Nähe zu ewiggestrigem Gedankengut ist belegt und klarer Ausschlussgrund für Richterposten

Wien (OTS) - SOS Mitmensch hält fest, dass die Stellungnahme von Herrn Keyl zu den schwerwiegenden Vorwürfen, die gegen ihn erhoben werden, unglaubwürdig und teilweise eine schlichte Themenverfehlung sei. Die skandalösen Aussagen Keyls über den Widerstandshelden Franz Jägerstätter seien dokumentiert und unbestritten, ebenso das Agitieren Keyls in der rechtsextremen und mit Neonazis sympathisierenden „Aula" gegen das Eingeständnis einer Mitschuld Österreichs an den NS-Verbrechen. Darüber hinaus sitze der Neonazi Küssel derzeit im Gefängnis und es sei daher wenig verwunderlich, dass Herr Keyl, wie er sagt, derzeit „keinerlei Kontakt zu ihm hat". Es gehe vielmehr um frühere enge Kontakte der Familie Keyl zu Küssel, so SOS Mitmensch. Und das von „Profil" veröffentlichte Foto, auf dem das Ehepaar Keyl zu sehen sei und Frau Keyl den Gruß des Neonazi-Anführers Kühnen zeige, sei eindeutig und unwidersprochen, so SOS Mitmensch. 

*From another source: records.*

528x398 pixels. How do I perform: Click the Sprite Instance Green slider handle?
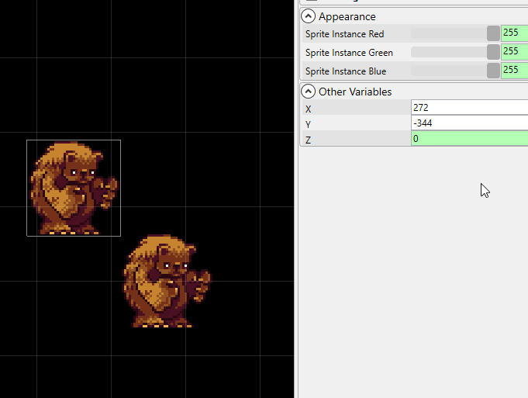(493, 52)
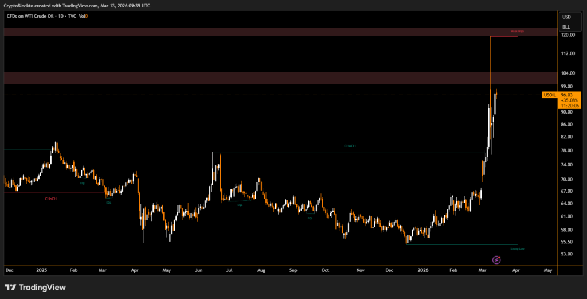Click the 120.00 price axis label
587x299 pixels.
click(568, 35)
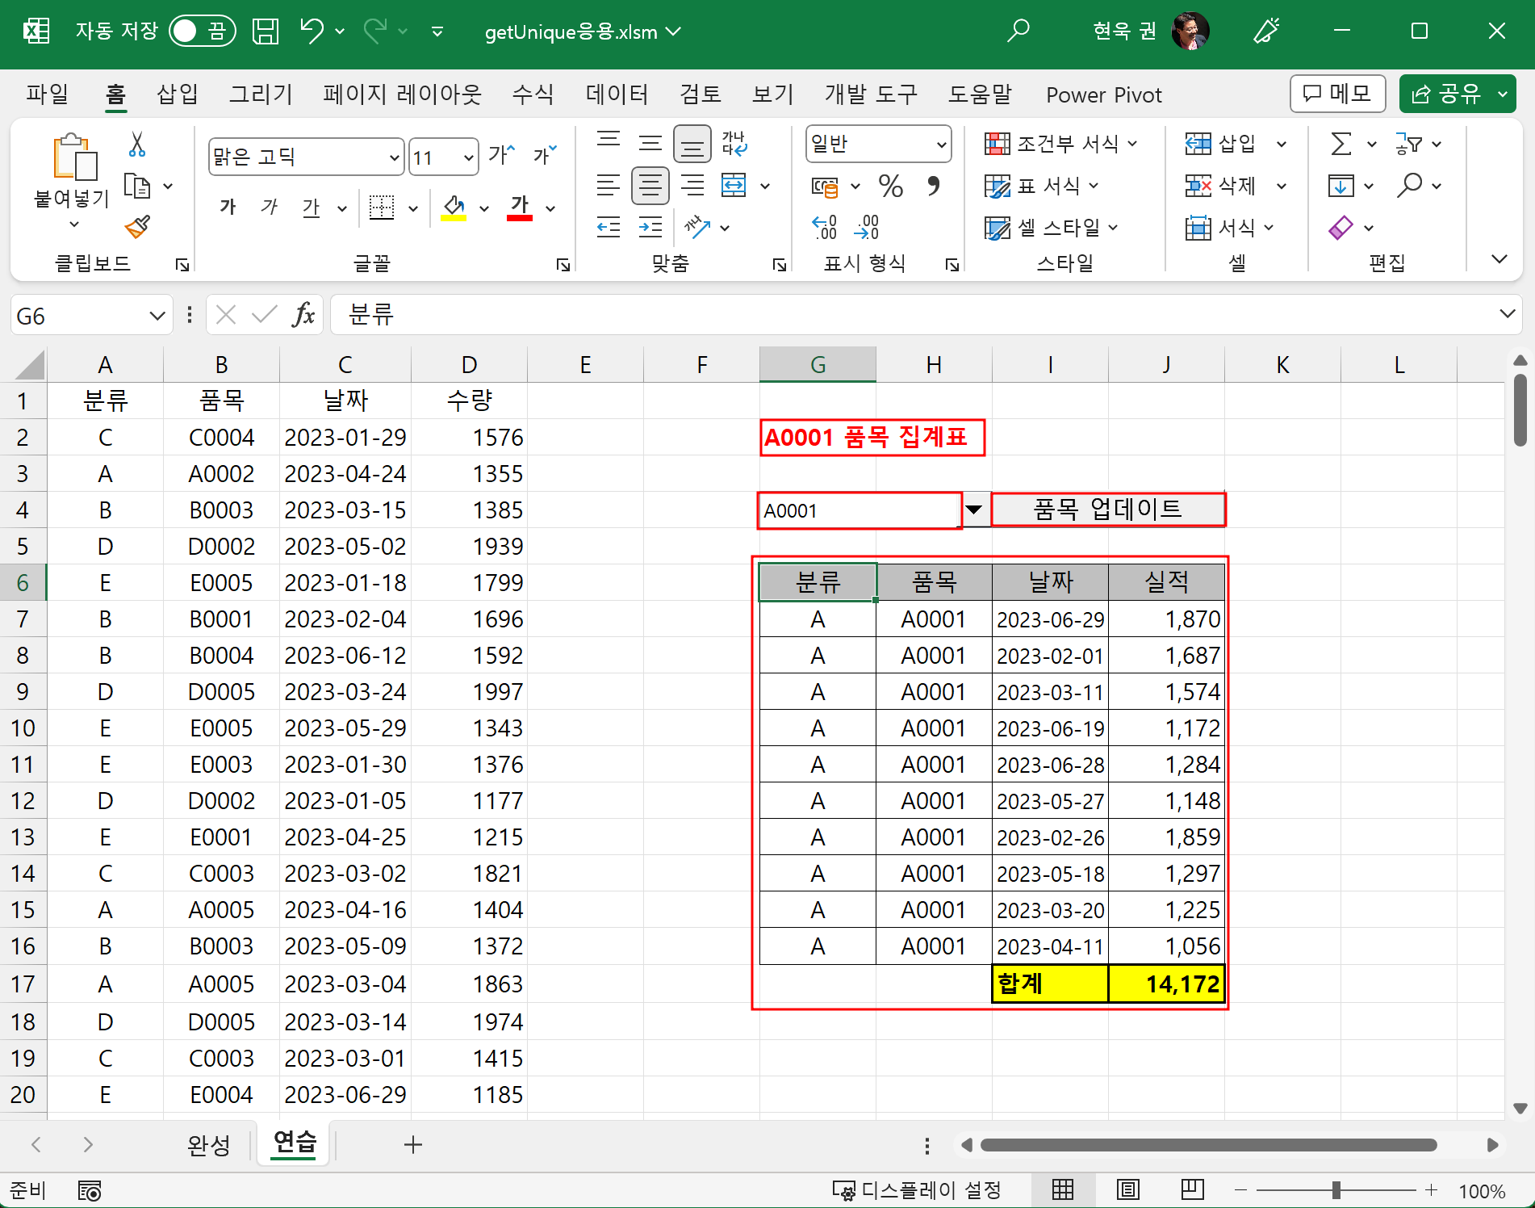Toggle bold text formatting
The width and height of the screenshot is (1535, 1208).
pyautogui.click(x=228, y=208)
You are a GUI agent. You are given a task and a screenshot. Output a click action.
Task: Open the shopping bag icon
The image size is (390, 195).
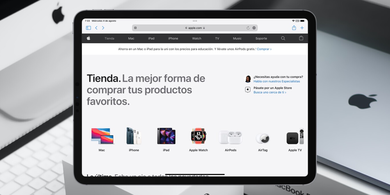click(x=301, y=38)
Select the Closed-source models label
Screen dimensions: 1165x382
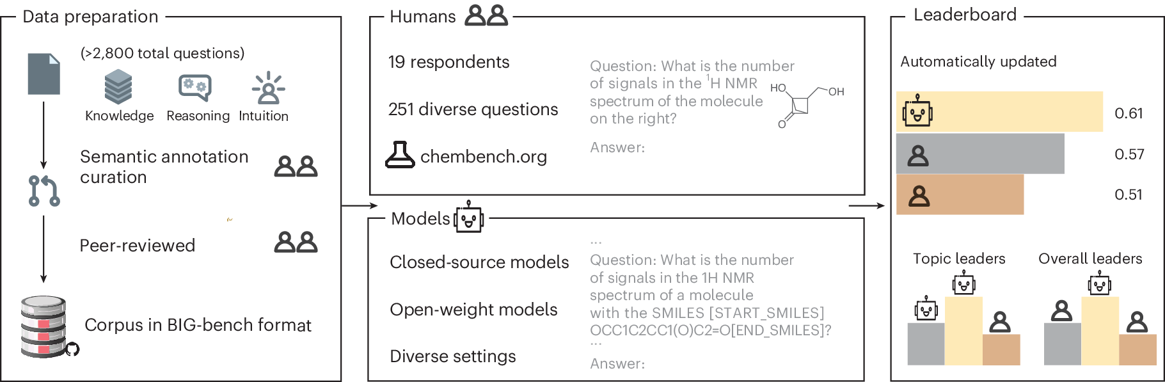[x=479, y=262]
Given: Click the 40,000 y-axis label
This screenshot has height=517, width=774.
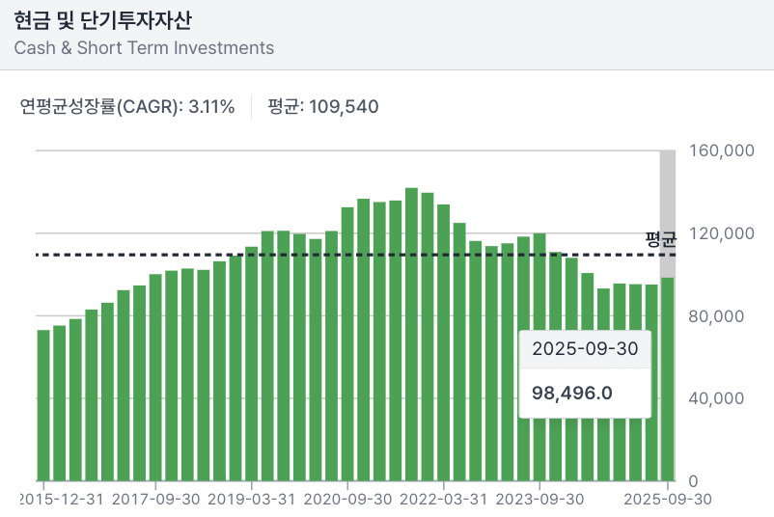Looking at the screenshot, I should (720, 398).
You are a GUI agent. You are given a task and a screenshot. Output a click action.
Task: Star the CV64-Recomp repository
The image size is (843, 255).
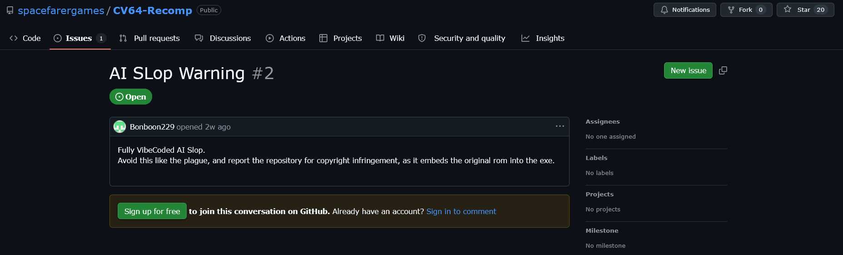point(805,10)
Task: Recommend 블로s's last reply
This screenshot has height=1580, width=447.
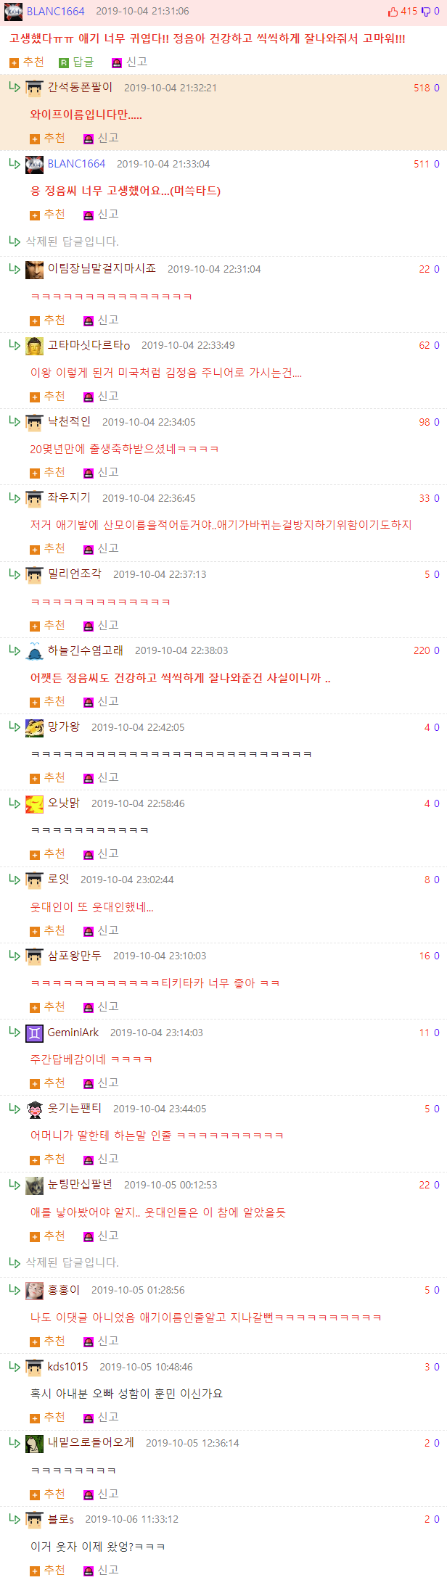Action: click(x=47, y=1570)
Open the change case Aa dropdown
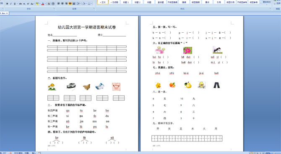The height and width of the screenshot is (154, 281). click(32, 4)
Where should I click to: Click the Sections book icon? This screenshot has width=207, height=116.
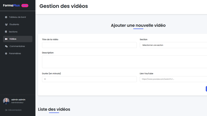click(x=6, y=32)
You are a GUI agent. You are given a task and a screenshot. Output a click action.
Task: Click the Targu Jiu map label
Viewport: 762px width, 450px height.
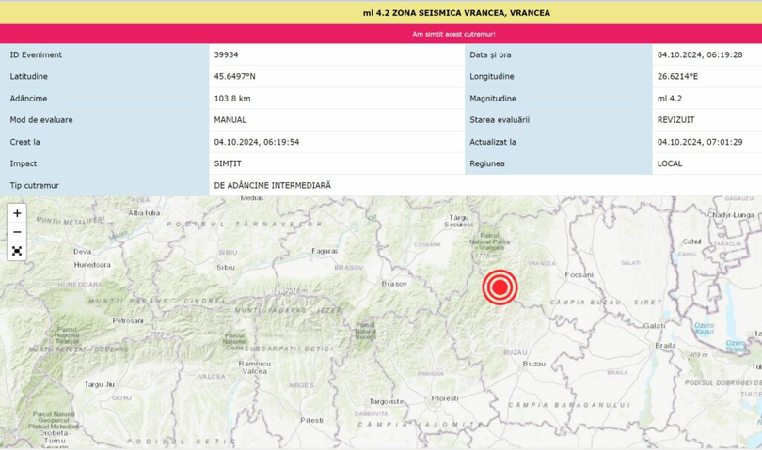pos(99,384)
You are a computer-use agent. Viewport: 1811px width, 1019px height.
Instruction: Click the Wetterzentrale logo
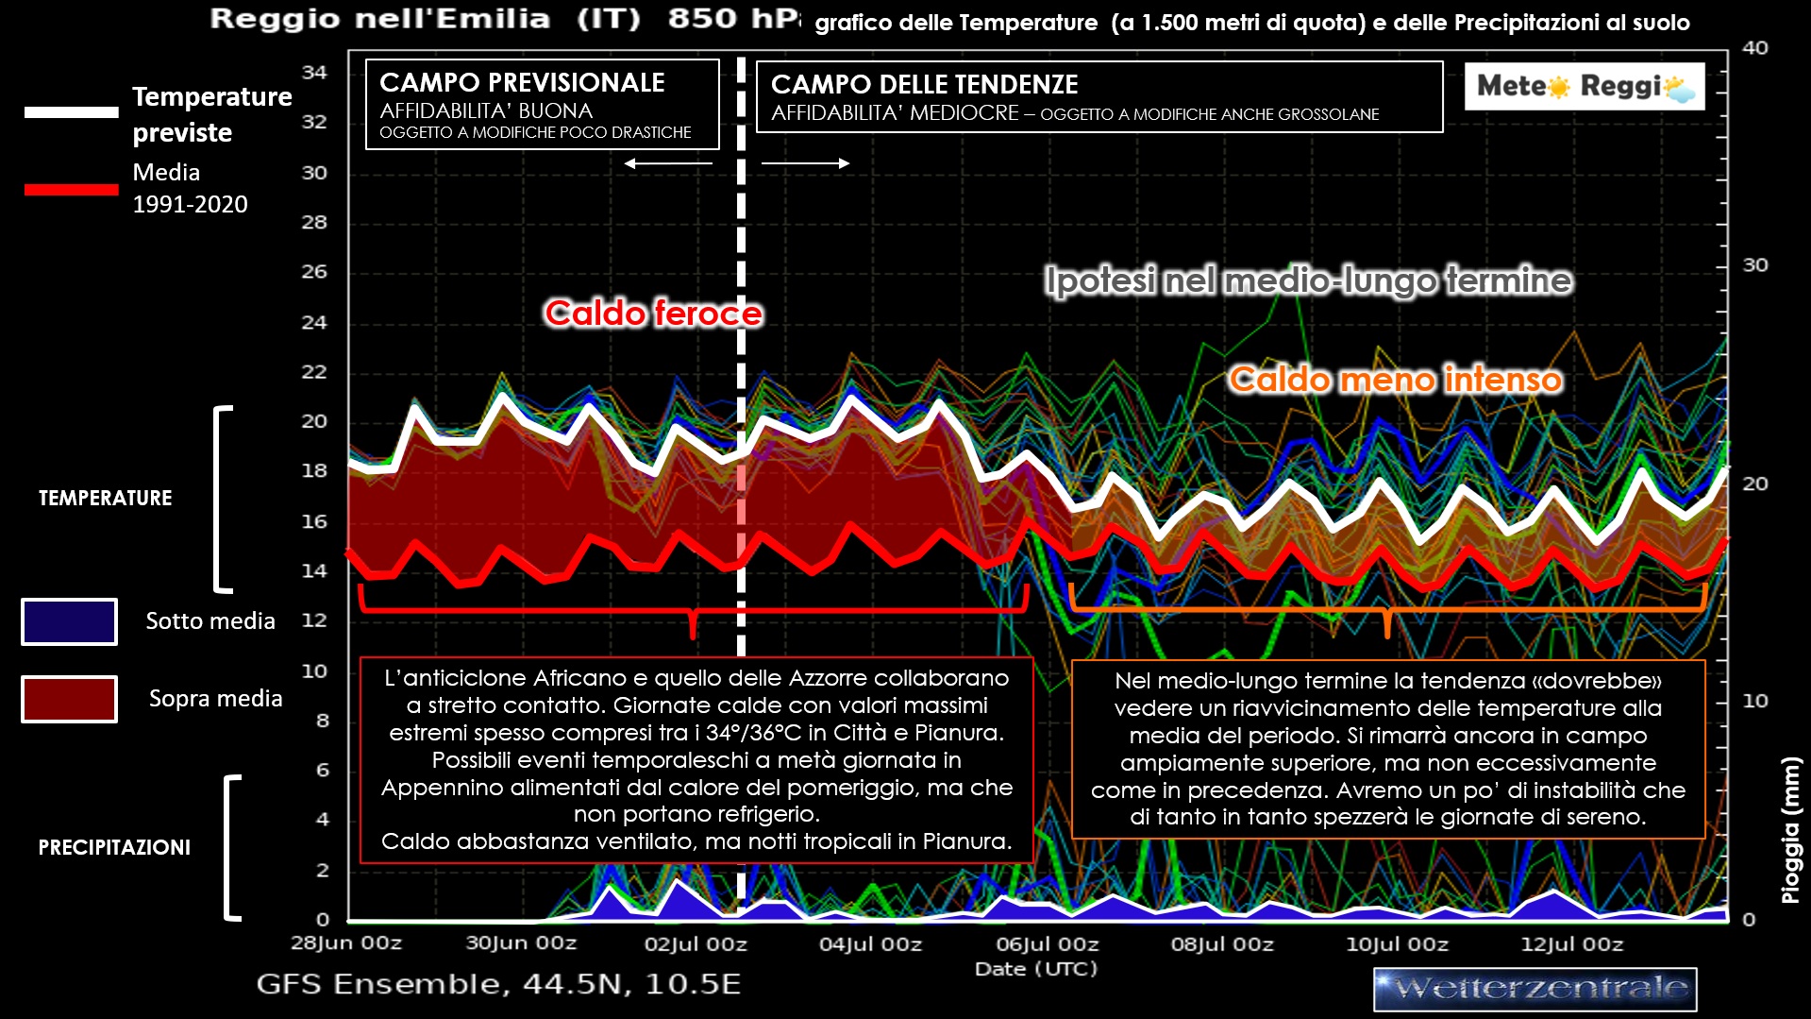click(1534, 989)
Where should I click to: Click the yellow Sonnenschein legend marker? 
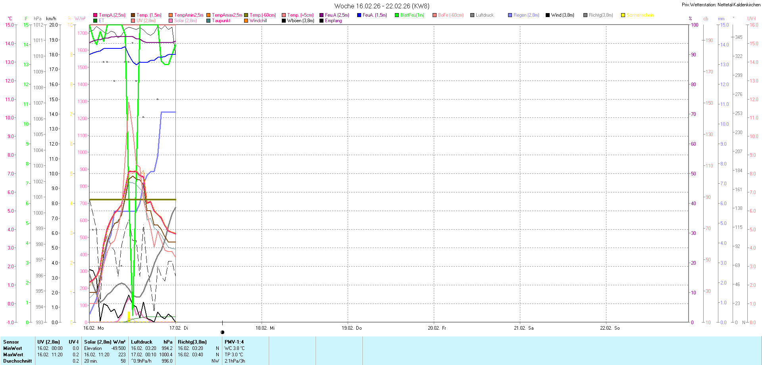(623, 15)
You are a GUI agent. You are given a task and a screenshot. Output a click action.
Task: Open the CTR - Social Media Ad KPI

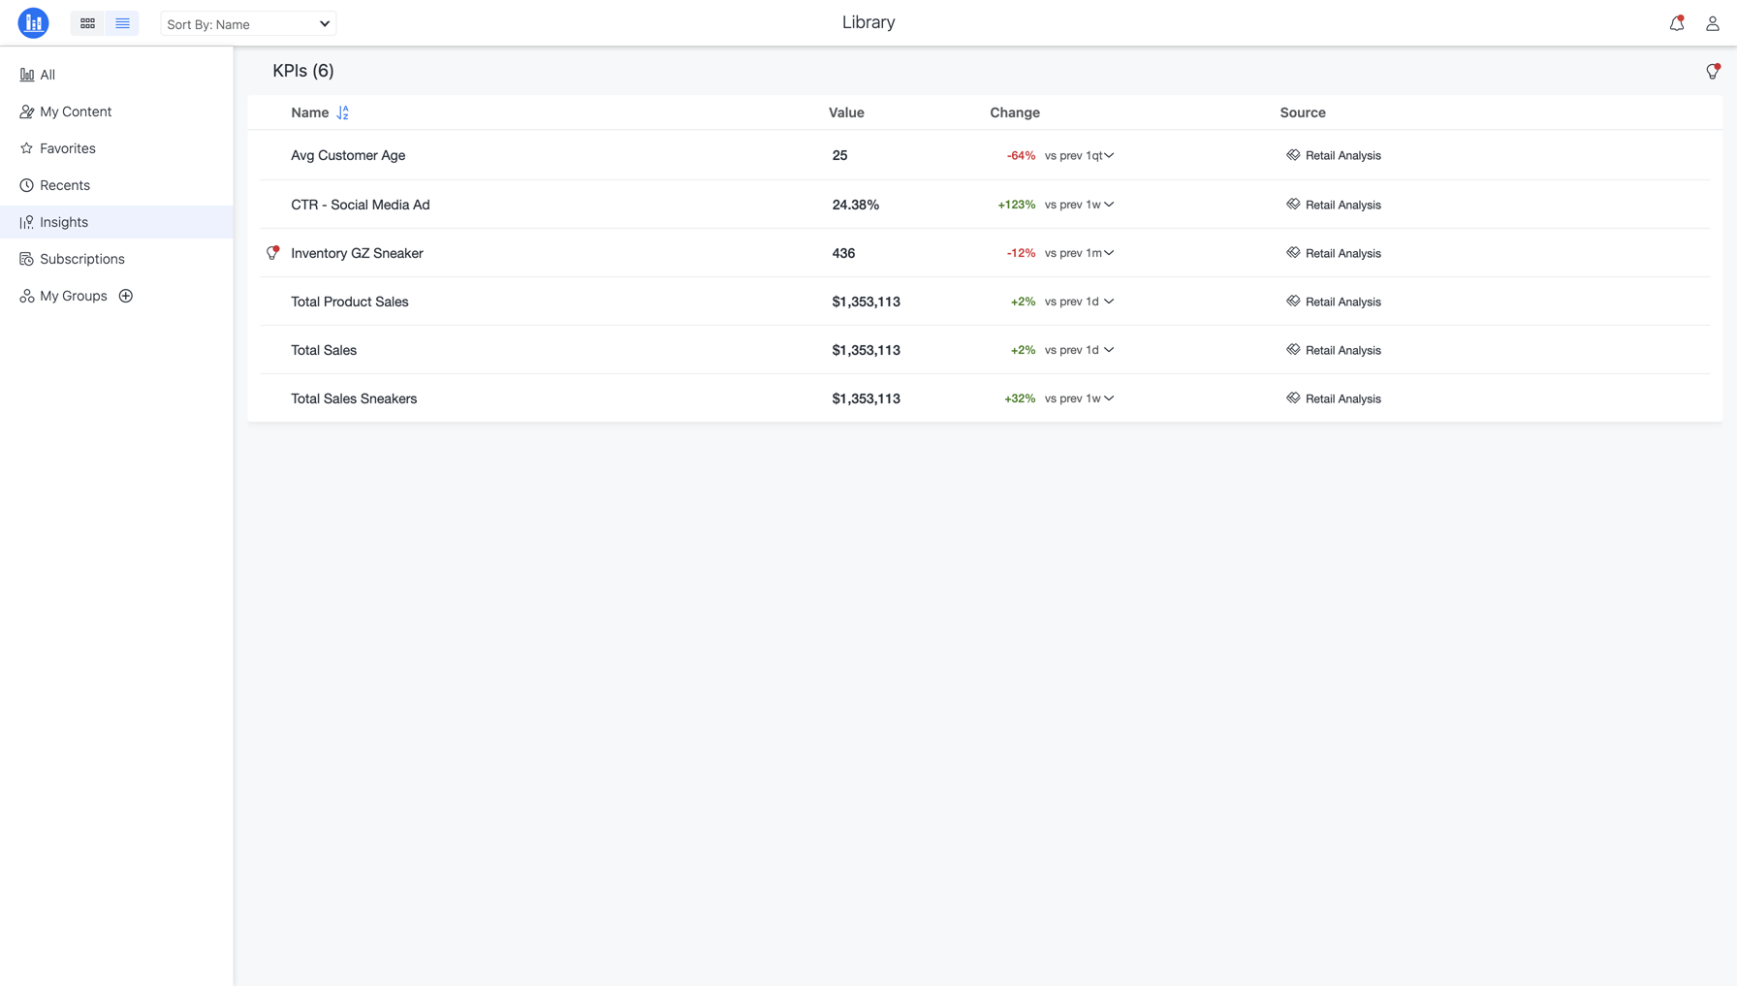(361, 205)
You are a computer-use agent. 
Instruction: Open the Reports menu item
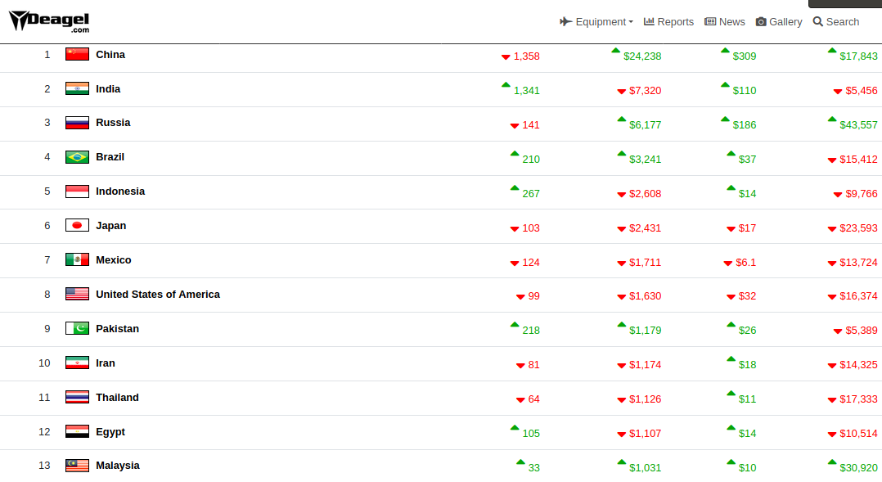668,22
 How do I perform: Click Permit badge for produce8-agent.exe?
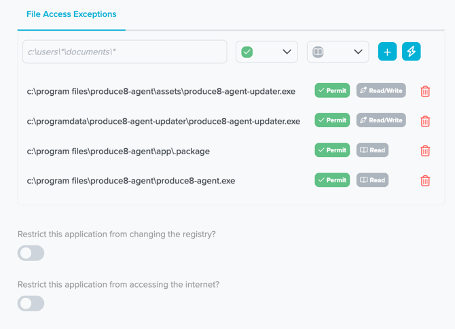[332, 180]
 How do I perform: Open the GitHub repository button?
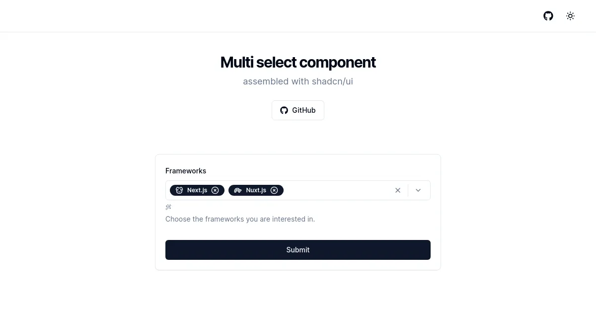[298, 110]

„Die Nähe von Herrn Keyl zu ewiggestrigem Gedankengut ist belegt und sollte ein klarer Ausschlussgrund für einen Richterposten sein. Die darüber hinaus kolportierte Nähe der Familie Keyl zum Neonazi Küssel und das Foto des Ehepaars Keyl mit dem von vielen Neonazis verwendeten Dreifinger-Gruß sind schockierend und machen fassungslos“, betont Alexander Pollak, Sprecher von SOS Mitmensch.  

SOS Mitmensch appelliert an Bundespräsident Alexander Van der Bellen, zum Schutz unseres Rechtsstaates und zur Verteidigung von antifaschistischen Werten einzuschreiten und die Ernennung von Keyl zum Richter zu verhindern.